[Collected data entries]
● ● ● ●

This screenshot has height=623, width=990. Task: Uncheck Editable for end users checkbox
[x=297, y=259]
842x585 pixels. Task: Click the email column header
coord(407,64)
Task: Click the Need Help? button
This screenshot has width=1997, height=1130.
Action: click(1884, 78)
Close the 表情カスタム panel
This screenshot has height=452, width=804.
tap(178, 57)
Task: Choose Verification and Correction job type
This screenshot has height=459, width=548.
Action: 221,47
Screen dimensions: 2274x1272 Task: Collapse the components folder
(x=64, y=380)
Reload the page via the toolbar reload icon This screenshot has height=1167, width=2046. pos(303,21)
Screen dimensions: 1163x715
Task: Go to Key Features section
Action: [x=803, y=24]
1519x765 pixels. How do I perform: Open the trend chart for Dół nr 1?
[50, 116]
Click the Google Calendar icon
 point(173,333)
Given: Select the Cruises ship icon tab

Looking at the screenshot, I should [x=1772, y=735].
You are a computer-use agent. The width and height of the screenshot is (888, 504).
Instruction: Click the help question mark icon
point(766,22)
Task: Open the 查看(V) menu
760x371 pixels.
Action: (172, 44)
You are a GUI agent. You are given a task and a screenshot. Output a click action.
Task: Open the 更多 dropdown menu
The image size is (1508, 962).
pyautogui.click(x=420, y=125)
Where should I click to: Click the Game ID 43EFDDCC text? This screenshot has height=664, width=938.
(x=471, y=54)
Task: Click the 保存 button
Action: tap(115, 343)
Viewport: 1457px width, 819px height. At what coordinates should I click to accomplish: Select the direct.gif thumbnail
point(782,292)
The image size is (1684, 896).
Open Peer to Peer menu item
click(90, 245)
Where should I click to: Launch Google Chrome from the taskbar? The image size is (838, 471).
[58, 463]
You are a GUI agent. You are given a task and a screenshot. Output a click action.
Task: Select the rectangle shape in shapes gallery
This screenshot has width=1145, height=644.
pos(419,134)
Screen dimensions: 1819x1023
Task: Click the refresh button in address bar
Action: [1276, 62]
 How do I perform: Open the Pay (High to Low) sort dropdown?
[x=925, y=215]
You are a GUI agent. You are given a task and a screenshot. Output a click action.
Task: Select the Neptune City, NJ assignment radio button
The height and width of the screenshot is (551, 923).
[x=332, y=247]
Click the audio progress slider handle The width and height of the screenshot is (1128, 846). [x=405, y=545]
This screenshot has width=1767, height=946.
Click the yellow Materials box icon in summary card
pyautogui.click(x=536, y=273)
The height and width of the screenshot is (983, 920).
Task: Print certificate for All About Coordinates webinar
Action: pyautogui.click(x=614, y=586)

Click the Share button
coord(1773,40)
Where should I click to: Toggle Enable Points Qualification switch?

● ● ● ●

What is required: Each entry must be set down exactly as it appears.

Answer to this task:
This screenshot has height=623, width=990. Task: Uncheck Editable for end users checkbox
[x=297, y=259]
842x585 pixels. Task: Click the email column header
coord(407,64)
Task: Click the Need Help? button
This screenshot has width=1997, height=1130.
Action: click(1884, 78)
Close the 表情カスタム panel
This screenshot has height=452, width=804.
tap(178, 57)
Task: Choose Verification and Correction job type
This screenshot has height=459, width=548.
Action: 221,47
Screen dimensions: 2274x1272 Task: Collapse the components folder
(x=64, y=380)
Reload the page via the toolbar reload icon This screenshot has height=1167, width=2046. pos(303,21)
Screen dimensions: 1163x715
Task: Go to Key Features section
Action: [x=803, y=24]
1519x765 pixels. How do I perform: Open the trend chart for Dół nr 1?
[50, 116]
Click the Google Calendar icon
 point(173,333)
Given: Select the Cruises ship icon tab

Looking at the screenshot, I should [x=1772, y=735].
You are a computer-use agent. The width and height of the screenshot is (888, 504).
Instruction: Click the help question mark icon
point(766,22)
Task: Open the 查看(V) menu
760x371 pixels.
Action: (172, 44)
You are a GUI agent. You are given a task and a screenshot. Output a click action.
Task: Open the 更多 dropdown menu
The image size is (1508, 962).
pyautogui.click(x=420, y=125)
Where should I click to: Click the Game ID 43EFDDCC text? This screenshot has height=664, width=938.
(x=471, y=54)
Task: Click the 保存 button
Action: tap(115, 343)
Viewport: 1457px width, 819px height. At what coordinates should I click to accomplish: Select the direct.gif thumbnail
point(782,292)
The image size is (1684, 896).
Open Peer to Peer menu item
click(90, 245)
Where should I click to: Launch Google Chrome from the taskbar? The image size is (838, 471).
[58, 463]
You are a GUI agent. You are given a task and a screenshot. Output a click action.
Task: Select the rectangle shape in shapes gallery
This screenshot has width=1145, height=644.
pos(419,134)
Screen dimensions: 1819x1023
Task: Click the refresh button in address bar
Action: [1276, 62]
 How do I perform: Open the Pay (High to Low) sort dropdown?
[x=925, y=215]
You are a GUI agent. You are given a task and a screenshot. Output a click action.
Task: Select the Neptune City, NJ assignment radio button
The height and width of the screenshot is (551, 923).
[x=332, y=247]
Click the audio progress slider handle The width and height of the screenshot is (1128, 846). [x=405, y=545]
This screenshot has width=1767, height=946.
Click the yellow Materials box icon in summary card
pyautogui.click(x=536, y=273)
The height and width of the screenshot is (983, 920).
Task: Print certificate for All About Coordinates webinar
Action: pyautogui.click(x=614, y=586)

Click the Share button
coord(1773,40)
Where should I click to: Toggle Enable Points Qualification switch?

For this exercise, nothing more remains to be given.